Last year saw Statoil make good progress towards its aim of establishing overseas activities as an important source of income, prompting the company to set itself new targets. "Discoveries in Denmark, Nigeria and Vietnam, the acquisition of Ireland's Aran Energy, good progress in Azerbaijan and interesting projects in Venezuela mean that we've laid a good foundation for a substantial production of oil and gas outside Norway within a few years," said a satisfied chief executive Harald Norvik.

The company has now set itself the target of producing 200,000 b/d of oil equivalent by 2005, a considerable advance on its previous aim of delivering 170,000 boe/d by 2010. It is now looking to achieve an operating profit by 1998 instead of 2000.

Statoil is active in more than a dozen foreign countries. In five of these - Nigeria, Angola, Azerbaijan, Kazakhstan and Vietnam - its participation is through its alliance with BP. Elsewhere - in the UK, Denmark, Eire, the US, Venezuela, Namibia, Thailand, China and Russia - it operates on its own.

Some of its activity is close to home, among its North Sea neighbors. In Denmark it made the best oil strike for years in the shape of the Siri discovery, with estimated reserves of 150 MMbbl of oil. it is now embarking on a fast-track development aiming at first oil in 1998. This may involve floating production of some kind, perhaps the submerged turret production concept developed by Statoil itself. Early planning for the Siri development is in the hands of a team which is also responsible for the Lufeng development in China, Oyo-1 in Nigeria, and Connemara in Eire. "These fields have a lot in common," says Lars Gunnar Dahle, the public affairs manager for International E&P. "For example, they seem appropriate for some form of floating production, though Siri may have sufficient reserves and the right kind of water depth to justify a fixed platform." With the agreed take-over of Aran Energy, which followed the Irish company's successful defense against a hostile bid from Arco last year, Statoil has become the leading acreage holder across the Atlantic Margin, according to Dahle. Properties acquired in recent months include Connemara, a small stake in Schiehallion west of the Shetlands, and seven 15th licenses off mid-Norway, some in waters up to 1,400 metres deep.

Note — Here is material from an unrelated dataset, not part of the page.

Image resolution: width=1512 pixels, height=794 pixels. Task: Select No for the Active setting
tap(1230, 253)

Operating abroad often brings a new political dimension to the tasks facing the company. After the execution last year of political activists in Nigeria, Statoil was criticized in some quarters for its presence in that country. "When we went into Nigeria in 1992, it seemed to be on the track to improvements. We still consider the long-term perspective as positive in terms of democratic development," Dahle says. "And after all, it's impossible for an oil company to go in and out of a country every other year." Nor does Statoil want to leave - it made a commercial oil discovery with its first exploration well, Oyo-1, and in February spudded a second.

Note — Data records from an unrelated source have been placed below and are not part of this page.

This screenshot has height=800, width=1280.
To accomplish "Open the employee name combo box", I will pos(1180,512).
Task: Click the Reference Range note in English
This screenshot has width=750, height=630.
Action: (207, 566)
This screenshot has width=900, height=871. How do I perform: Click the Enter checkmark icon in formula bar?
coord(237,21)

Diplomatically Statoil is usually sure-footed, but appeared to be on the verge of a blunder earlier this year when it emerged that it was considering participating in an offshore project in Myanmar. It quickly assured the public that it had no plans to invest in that country before positive political developments took place.

The company's policy is to follow the lead given by the government, according to Dahle. "We don't want to go into Myanmar now as government policy supports the opposition," he says. It also shuns on principle Iran and Iraq, and a handful of other countries which it declines to name.

On the other hand, official policy is in favor of doing business with China, and Statoil has now returned there, taking over the operatorship and a 75% interest in Lufeng 22-1. The field is under development, with start-up scheduled for 1998.

Political considerations are also to the fore in Azerbaijan, where Statoil has an 8.6% stake in the Azerbaijan International Operating Co., which is developing the Chirag and Azeri Fields and the deepwater part of Gunashli. Agreements have been made to establish export routes through Russia and Georgia, which should allow initial production of 70-80,000 b/d to get under way next year. The real rewards will come with full-scale production of 700,000 b/d early in the new century. On the other side of the world Statoil has become involved in Venezuelan projects to export orimulsion and syncrude to the US. There is still debate about orimulsion's environmental acceptability, but Dahle says that if an adverse ruling results from the public inquiry currently under way in Florida, the contract will not go ahead.

This year Statoil plans to spend man million kronar on its overseas activities, but is still on the look-out for further attractive opportunities.